EXERCISE PROMPT: Each line below is to be set down again exactly.

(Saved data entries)
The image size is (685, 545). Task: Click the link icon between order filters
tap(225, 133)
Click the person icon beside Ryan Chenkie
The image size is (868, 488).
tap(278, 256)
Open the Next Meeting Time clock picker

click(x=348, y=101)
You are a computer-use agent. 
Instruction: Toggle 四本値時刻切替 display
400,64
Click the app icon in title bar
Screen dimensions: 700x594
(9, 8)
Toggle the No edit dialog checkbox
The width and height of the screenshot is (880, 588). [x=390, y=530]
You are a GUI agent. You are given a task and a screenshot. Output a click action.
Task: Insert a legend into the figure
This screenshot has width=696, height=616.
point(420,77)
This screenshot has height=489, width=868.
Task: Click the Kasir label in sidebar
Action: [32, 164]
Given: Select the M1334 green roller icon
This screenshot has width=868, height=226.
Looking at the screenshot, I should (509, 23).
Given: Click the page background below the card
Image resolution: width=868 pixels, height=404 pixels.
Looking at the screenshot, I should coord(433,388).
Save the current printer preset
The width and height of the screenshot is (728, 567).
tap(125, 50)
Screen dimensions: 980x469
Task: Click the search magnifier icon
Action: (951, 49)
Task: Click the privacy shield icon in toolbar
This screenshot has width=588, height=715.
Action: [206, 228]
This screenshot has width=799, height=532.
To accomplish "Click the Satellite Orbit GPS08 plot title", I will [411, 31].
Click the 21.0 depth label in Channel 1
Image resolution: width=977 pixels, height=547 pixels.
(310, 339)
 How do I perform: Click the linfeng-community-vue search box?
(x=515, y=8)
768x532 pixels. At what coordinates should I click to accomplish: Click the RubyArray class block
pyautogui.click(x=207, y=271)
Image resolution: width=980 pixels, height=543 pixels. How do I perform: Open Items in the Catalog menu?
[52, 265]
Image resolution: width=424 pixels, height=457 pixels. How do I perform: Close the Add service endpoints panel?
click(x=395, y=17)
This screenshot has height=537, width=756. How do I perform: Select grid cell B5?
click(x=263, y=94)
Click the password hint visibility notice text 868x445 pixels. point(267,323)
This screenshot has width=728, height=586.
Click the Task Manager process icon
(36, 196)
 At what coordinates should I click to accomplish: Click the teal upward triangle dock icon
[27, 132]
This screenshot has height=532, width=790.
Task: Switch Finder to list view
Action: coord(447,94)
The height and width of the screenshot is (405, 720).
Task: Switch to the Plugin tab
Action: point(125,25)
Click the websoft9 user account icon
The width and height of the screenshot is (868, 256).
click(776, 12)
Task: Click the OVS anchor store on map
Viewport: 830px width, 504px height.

RESULT FOR THIS TASK:
The image size is (685, 545). Task: Click the link icon between order filters
tap(225, 133)
Click the person icon beside Ryan Chenkie
The image size is (868, 488).
tap(278, 256)
Open the Next Meeting Time clock picker

click(x=348, y=101)
You are a computer-use agent. 
Instruction: Toggle 四本値時刻切替 display
400,64
Click the app icon in title bar
Screen dimensions: 700x594
(9, 8)
Toggle the No edit dialog checkbox
The width and height of the screenshot is (880, 588). [x=390, y=530]
You are a GUI agent. You are given a task and a screenshot. Output a click action.
Task: Insert a legend into the figure
This screenshot has width=696, height=616.
point(420,77)
This screenshot has height=489, width=868.
Task: Click the Kasir label in sidebar
Action: [32, 164]
Given: Select the M1334 green roller icon
This screenshot has width=868, height=226.
Looking at the screenshot, I should (509, 23).
Given: Click the page background below the card
Image resolution: width=868 pixels, height=404 pixels.
Looking at the screenshot, I should coord(433,388).
Save the current printer preset
The width and height of the screenshot is (728, 567).
tap(125, 50)
Screen dimensions: 980x469
Task: Click the search magnifier icon
Action: (951, 49)
Task: Click the privacy shield icon in toolbar
This screenshot has width=588, height=715.
Action: [206, 228]
This screenshot has width=799, height=532.
To accomplish "Click the Satellite Orbit GPS08 plot title", I will [411, 31].
Click the 21.0 depth label in Channel 1
Image resolution: width=977 pixels, height=547 pixels.
(310, 339)
 How do I perform: Click the linfeng-community-vue search box?
(x=515, y=8)
768x532 pixels. At what coordinates should I click to accomplish: Click the RubyArray class block
pyautogui.click(x=207, y=271)
Image resolution: width=980 pixels, height=543 pixels. How do I perform: Open Items in the Catalog menu?
[52, 265]
Image resolution: width=424 pixels, height=457 pixels. How do I perform: Close the Add service endpoints panel?
click(x=395, y=17)
This screenshot has height=537, width=756. How do I perform: Select grid cell B5?
click(x=263, y=94)
Click the password hint visibility notice text 868x445 pixels. point(267,323)
This screenshot has width=728, height=586.
Click the Task Manager process icon
(36, 196)
 At what coordinates should I click to accomplish: Click the teal upward triangle dock icon
[27, 132]
This screenshot has height=532, width=790.
Task: Switch Finder to list view
Action: coord(447,94)
The height and width of the screenshot is (405, 720).
Task: Switch to the Plugin tab
Action: point(125,25)
Click the websoft9 user account icon
The width and height of the screenshot is (868, 256).
click(776, 12)
Task: Click the OVS anchor store on map
Viewport: 830px width, 504px height.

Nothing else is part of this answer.